Speeding it up would ruin the ceremonial aspect of it. It would be sipping a Lipton Brisk purchased at the Circle K. It wouldn’t be the same.

So when pushing through to the finish, be sure to ask yourself whether this would be better served by taking it just a little slower.

News cycles

The 24-hour news cycle is constantly updating, altering, and becoming more like a social media feed than a traditional news source.

That’s because the way we consume our news has changed, partially because the way we live our lives has changed. Morning routines don’t regularly include the newspaper, but almost consistently involves the mobile device.

What constant streaming of coverage provides is not up-to-date information (though occasionally it is), but rather an addiction to instant gratification. We feel we know, because we keep tuning in, or scrolling down.

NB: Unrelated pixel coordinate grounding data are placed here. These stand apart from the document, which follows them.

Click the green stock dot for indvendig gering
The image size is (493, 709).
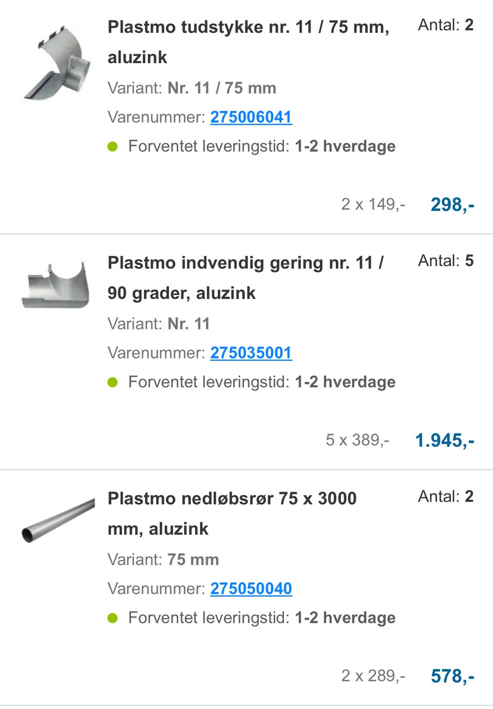[113, 382]
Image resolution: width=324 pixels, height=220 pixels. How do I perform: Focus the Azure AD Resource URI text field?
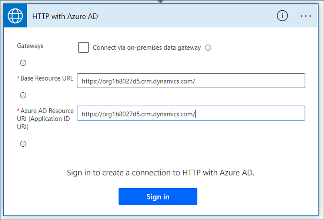pyautogui.click(x=191, y=113)

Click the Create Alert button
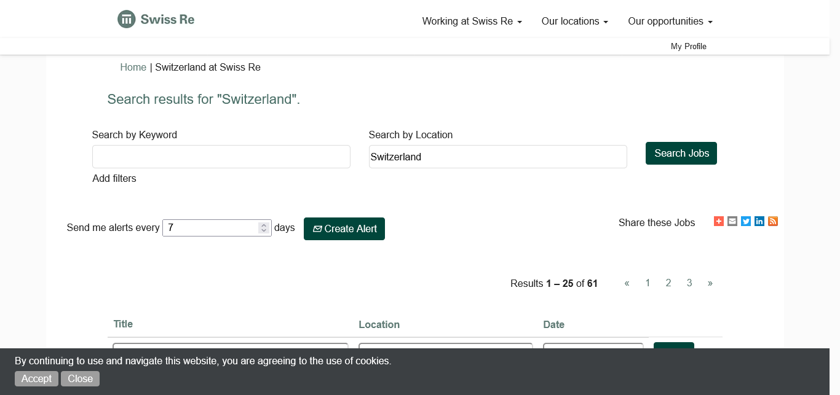click(x=344, y=229)

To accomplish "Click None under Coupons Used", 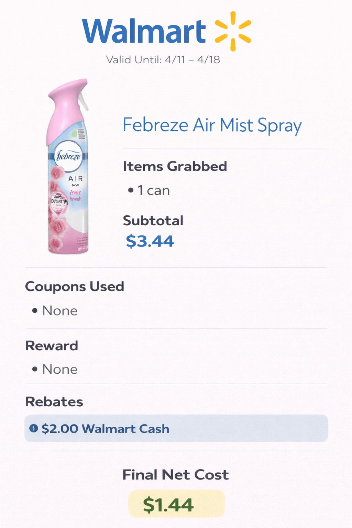I will (60, 311).
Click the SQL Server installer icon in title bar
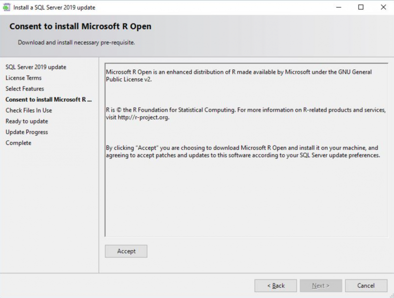The width and height of the screenshot is (394, 298). [x=6, y=7]
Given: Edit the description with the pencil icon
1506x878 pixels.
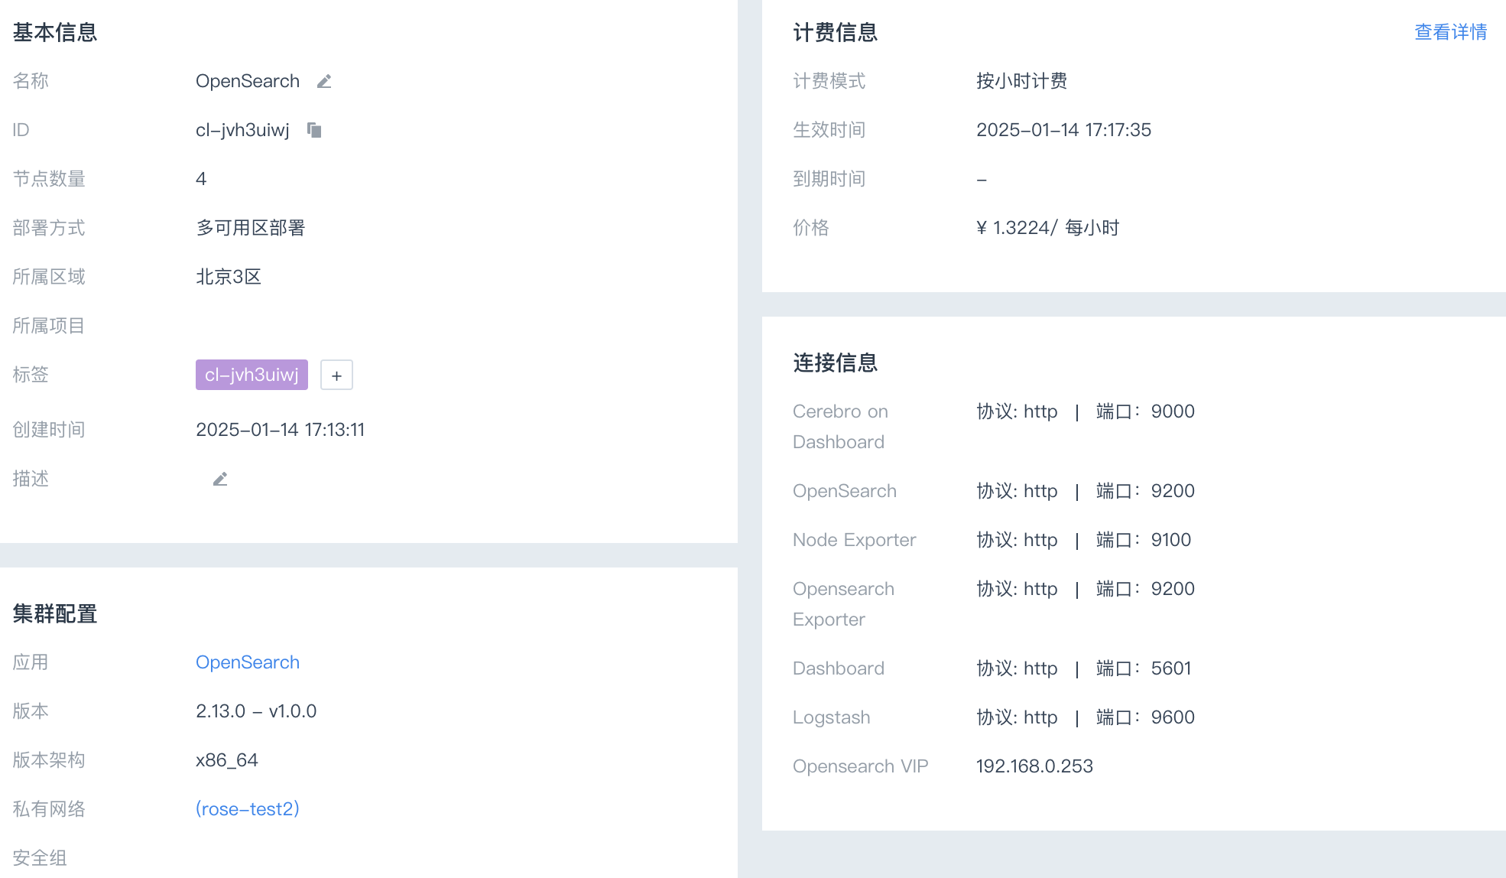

It misses the connective processes that traditional news coverage would allow for. The coverage, interpretation, and conversation surrounding events. Now in its immediacy, the conversation is over almost as soon as it’s begun. And the interpretation doesn’t get a very long gestation period.

I’ve said it before, but it bears repeating: slowing down allows for a more informed population.

First steps

The first step, my son, which one makes in the world, is the one on which depends the rest of our days. – Voltaire

There are many first steps we take. Every day is a first step, if we let it be. Don’t hold yourself back. Don’t be the only block to your success, your future, or your happiness.

The rest of your days depend upon that first step.